Entries provided below:

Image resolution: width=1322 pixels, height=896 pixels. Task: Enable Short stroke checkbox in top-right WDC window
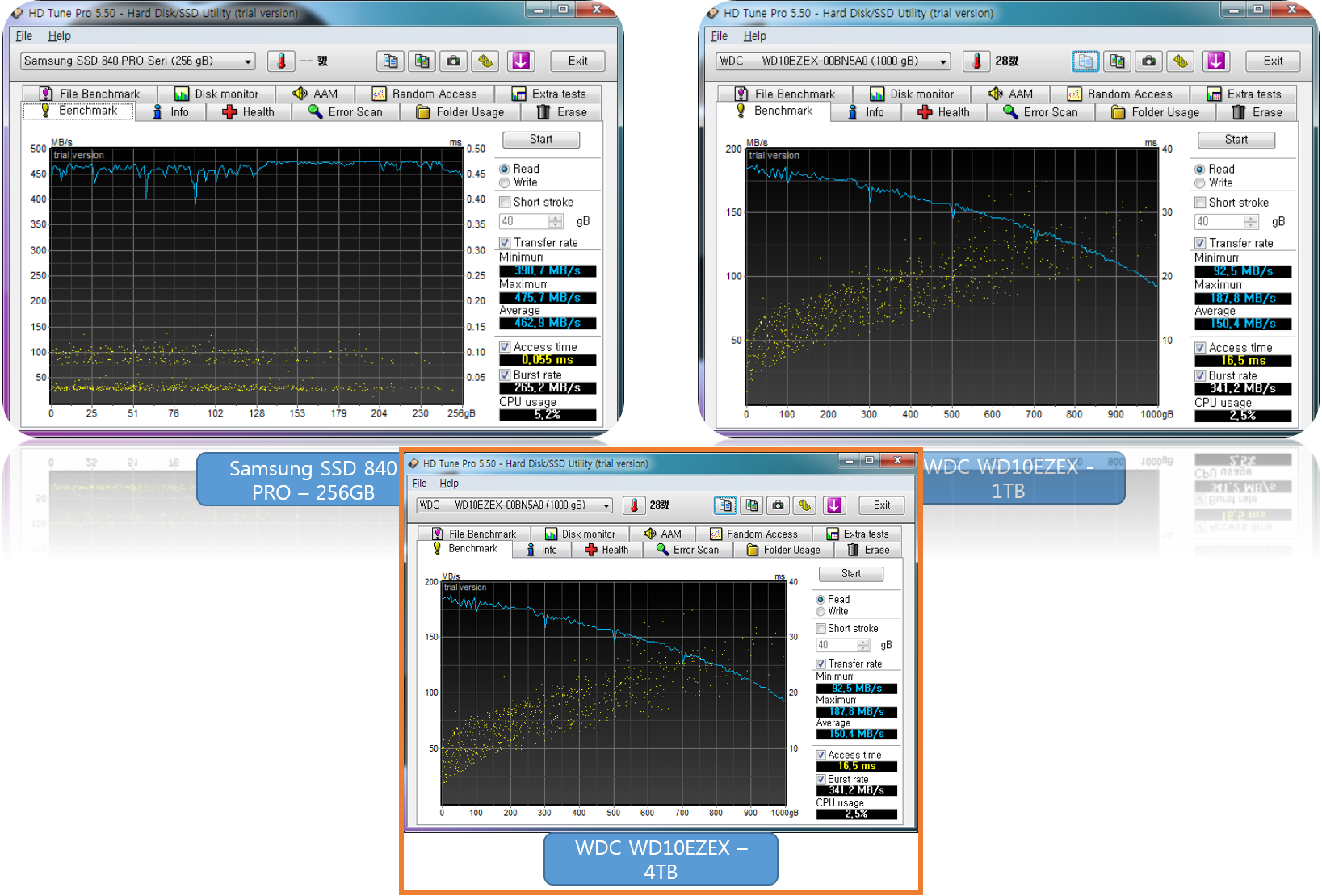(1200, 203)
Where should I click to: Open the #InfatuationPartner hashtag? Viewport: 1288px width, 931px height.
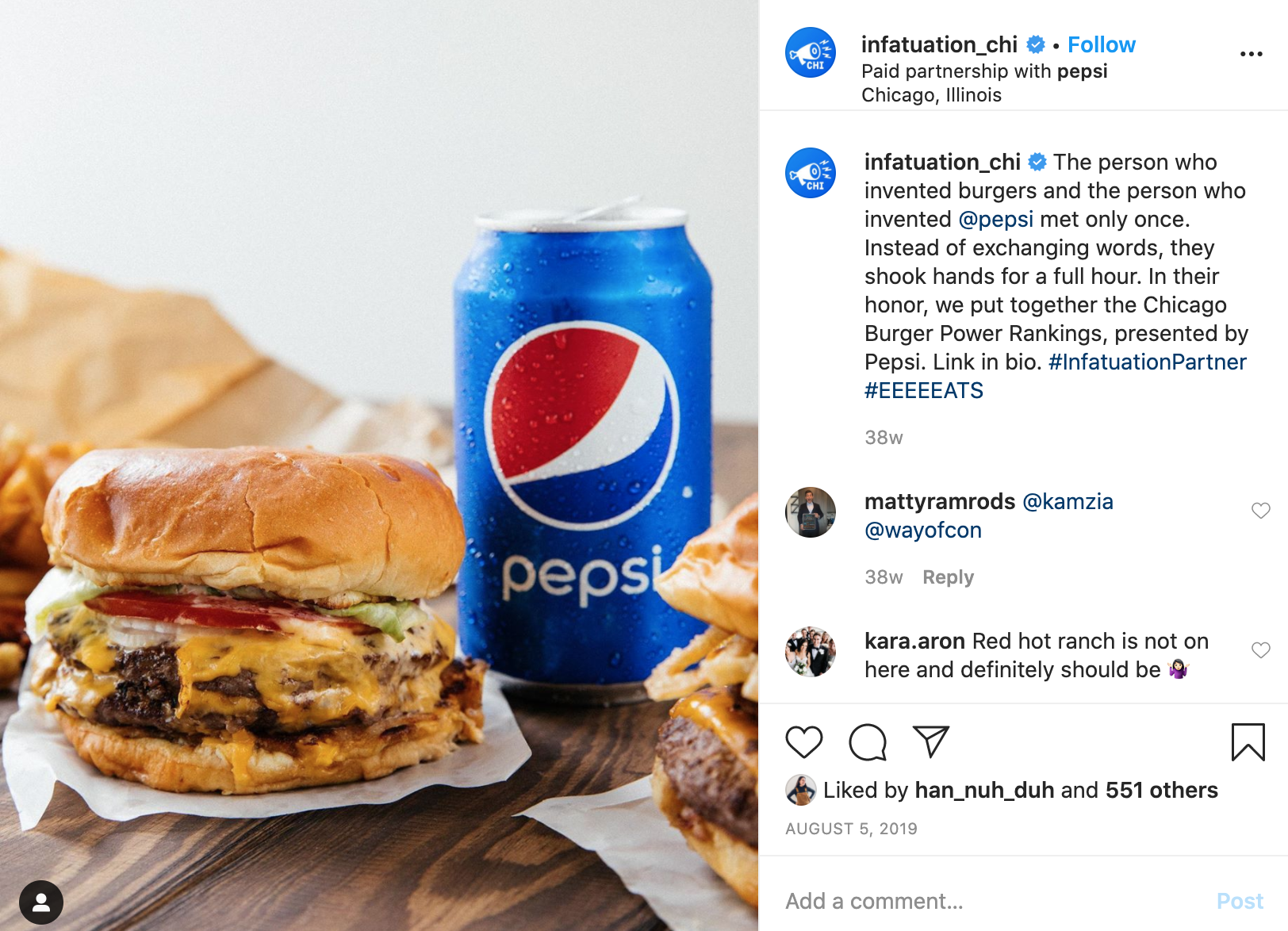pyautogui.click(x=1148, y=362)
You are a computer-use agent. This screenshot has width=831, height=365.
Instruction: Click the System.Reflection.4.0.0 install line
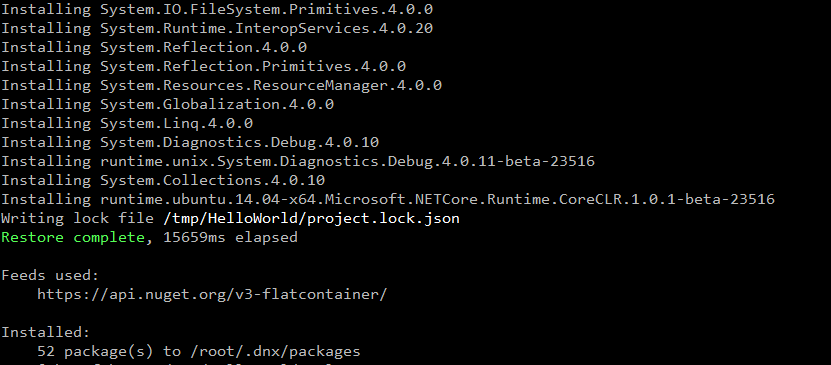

End of Entries provided.
Entries provided below:

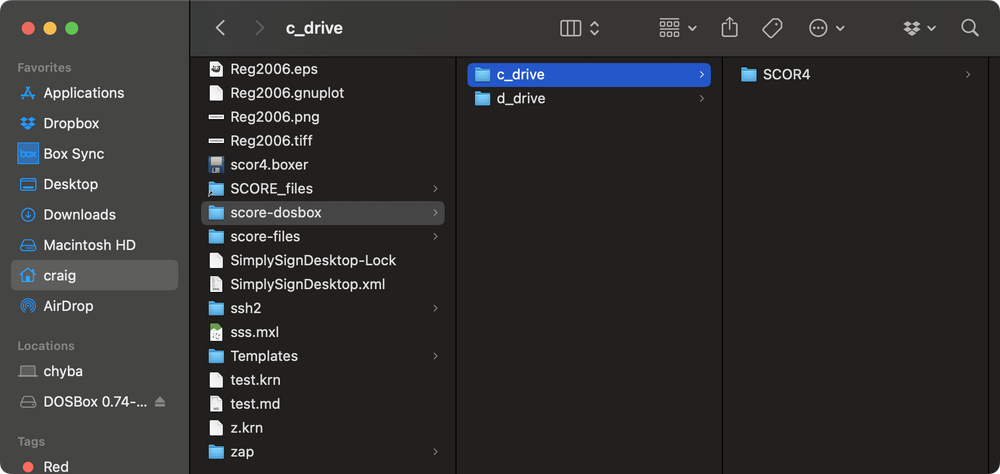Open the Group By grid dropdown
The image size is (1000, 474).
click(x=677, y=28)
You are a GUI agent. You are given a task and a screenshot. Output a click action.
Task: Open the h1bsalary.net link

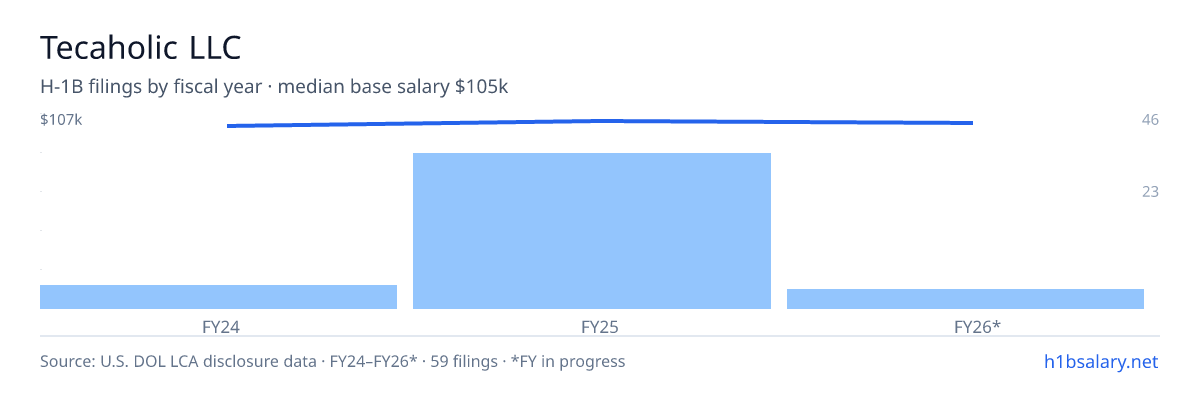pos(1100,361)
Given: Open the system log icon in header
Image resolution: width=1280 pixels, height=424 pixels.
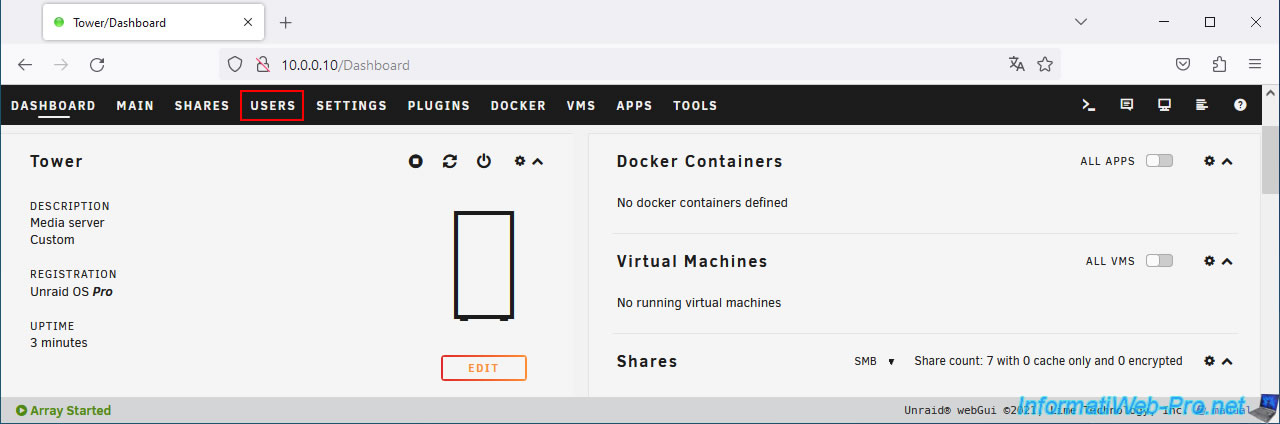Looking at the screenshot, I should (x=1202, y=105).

End of Entries provided.

### Exercise objective
Show every line from the entries above in which "agent" appears.

### Reply to the exercise
You are a computer-use agent. This screenshot has width=831, height=365.
You are a GUI agent. You are given a task and a screenshot. Output a click action.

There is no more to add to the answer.